[Webkit-unassigned] [Bug 162865] New: Change behavior of tabs on macOS

bugzilla-daemon at webkit.org bugzilla-daemon at webkit.org
Mon Oct 3 09:44:51 PDT 2016


            Bug ID: 162865
           Summary: Change behavior of tabs on macOS
    Classification: Unclassified
           Product: WebKit
           Version: Safari 10
          Hardware: Macintosh
                OS: macOS 10.12
            Status: NEW
          Severity: Enhancement
          Priority: P2
         Component: Platform
          Assignee: webkit-unassigned at lists.webkit.org
          Reporter: craig.hockenberry at gmail.com

On iOS, both in native and web applications, there's a notion of "what's in front gets resources". If a web page or app isn't on screen, it's using little or no CPU time. They also have a reduced memory footprint.

I think this notion should be extended to the desktop version of Safari/WebKit.

Many users on the desktop end up with a lot of windows and tabs. It's not uncommon for me to have dozens, and I have friends who end up with hundreds (**cough** Siracusa **cough**). The web is a wonderful research tool, and as a result, we end up with a lot of "mind state" in the form of tabs.

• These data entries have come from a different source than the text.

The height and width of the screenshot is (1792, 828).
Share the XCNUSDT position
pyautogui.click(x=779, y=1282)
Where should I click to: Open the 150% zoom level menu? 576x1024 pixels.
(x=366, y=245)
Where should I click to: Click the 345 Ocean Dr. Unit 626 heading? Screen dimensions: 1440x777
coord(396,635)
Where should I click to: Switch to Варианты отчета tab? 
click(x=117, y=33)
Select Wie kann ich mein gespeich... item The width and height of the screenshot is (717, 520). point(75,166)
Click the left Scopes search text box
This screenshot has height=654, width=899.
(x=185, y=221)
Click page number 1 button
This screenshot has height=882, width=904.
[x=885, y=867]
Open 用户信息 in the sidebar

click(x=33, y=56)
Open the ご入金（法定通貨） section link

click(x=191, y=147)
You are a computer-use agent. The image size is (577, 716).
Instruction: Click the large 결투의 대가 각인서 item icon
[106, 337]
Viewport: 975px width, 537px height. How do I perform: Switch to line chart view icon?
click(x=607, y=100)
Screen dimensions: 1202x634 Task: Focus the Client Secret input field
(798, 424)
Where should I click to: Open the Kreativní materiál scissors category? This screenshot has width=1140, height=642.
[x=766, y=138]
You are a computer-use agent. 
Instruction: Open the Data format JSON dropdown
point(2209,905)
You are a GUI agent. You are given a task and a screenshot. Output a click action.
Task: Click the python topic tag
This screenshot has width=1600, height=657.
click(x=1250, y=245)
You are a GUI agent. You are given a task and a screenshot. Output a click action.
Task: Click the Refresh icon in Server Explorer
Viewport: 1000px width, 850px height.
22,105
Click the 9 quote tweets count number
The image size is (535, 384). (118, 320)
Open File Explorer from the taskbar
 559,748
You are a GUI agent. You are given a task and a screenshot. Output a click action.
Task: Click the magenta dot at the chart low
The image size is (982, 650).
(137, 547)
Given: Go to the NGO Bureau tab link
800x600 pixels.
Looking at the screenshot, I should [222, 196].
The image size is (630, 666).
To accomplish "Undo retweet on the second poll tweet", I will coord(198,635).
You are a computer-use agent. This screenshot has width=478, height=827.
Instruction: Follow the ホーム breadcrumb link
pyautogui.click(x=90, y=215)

To deal with this, many folks with tab glut have resorted to tools like this:


I think the developers of the browser itself could do a lot better job at suspending tabs. Tabs become inactive because its container window is no longer frontmost or because it's replaced by another tab. When this happens a tab could be replaced with a picture of the content, it's process spun down, and memory resources deallocated.

Yes, there is probably a cost to replace that picture and restart the process when the tab becomes active again, but it would be much more bearable than overall system sluggishness and crashes associated with resource abuse. It's also going to save me time hunting down com.apple.WebKit.WebContent processes that are hogging the CPU and memory. 

Yes, it will probably break some websites. Just like getting rid of Flash did, but that turned out great in the end. Getting JavaScript developers into the same mindset as iOS developers would lead to a better web experience for everyone. If you know that Safari isn't going to run your script while it's in the background, you code accordingly.

I could also see this behavior as a user preference - one that self-reinforces. One of the times when I accumulate the most tabs is when I'm doing HTML/CSS/JavaScript development. I'm going to benefit from this change at the same time my code is being affected by suspension. As more developers learn why this is good for them, and for others, you could eventually turn this user preference on by default.

Thanks for your time in considering this proposal!